Here's my Letter to the Editor that the Times elected not to include in their line-up of responses . . . I guess no one likes to think about the economic underpinnings of the anxiety that sends folks to read self-help books . . .
To the Editor:
Steve Salerno rightly points out that much of American self-help culture is a mass deception. ("Self-help's Big Lie," 1/1/06). But his analysis begs the question of why Americans are hooked on self-help. If Americans aren't just gullible or plain stupid, why are they turning to the likes of Tony Robbins, Stephen R. Covey, and the good doctors Phil and Laura?
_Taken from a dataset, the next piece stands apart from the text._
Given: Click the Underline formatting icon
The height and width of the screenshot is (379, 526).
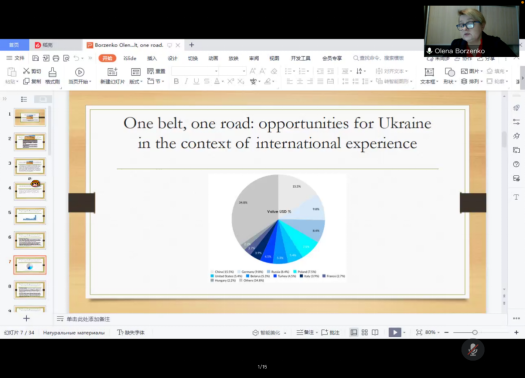Looking at the screenshot, I should coord(196,82).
The answer is simple: faced with declining earning power (real wages are about 20 percent less now than they were in 1972) and unstable, unpredictable employment opportunities—not to mentioning destabilized families and soaring divorce rates—Americans are searching for answers. Contemporary Americans are not just overworked, they're belabored: they're at work on themselves, struggling to remain not just employed, but ever re-employable; not just married, but also re-marriageable.
Americans turn to self-help culture for advice on how to minimize their economic and interpersonal risks in an increasingly competitive global context. Helping Americans actually minimize these risks is the important work of the sociology, social activism, and social policy that Mr. Salerno so blithely dismisses as "sociological junk food and a culture of victimization."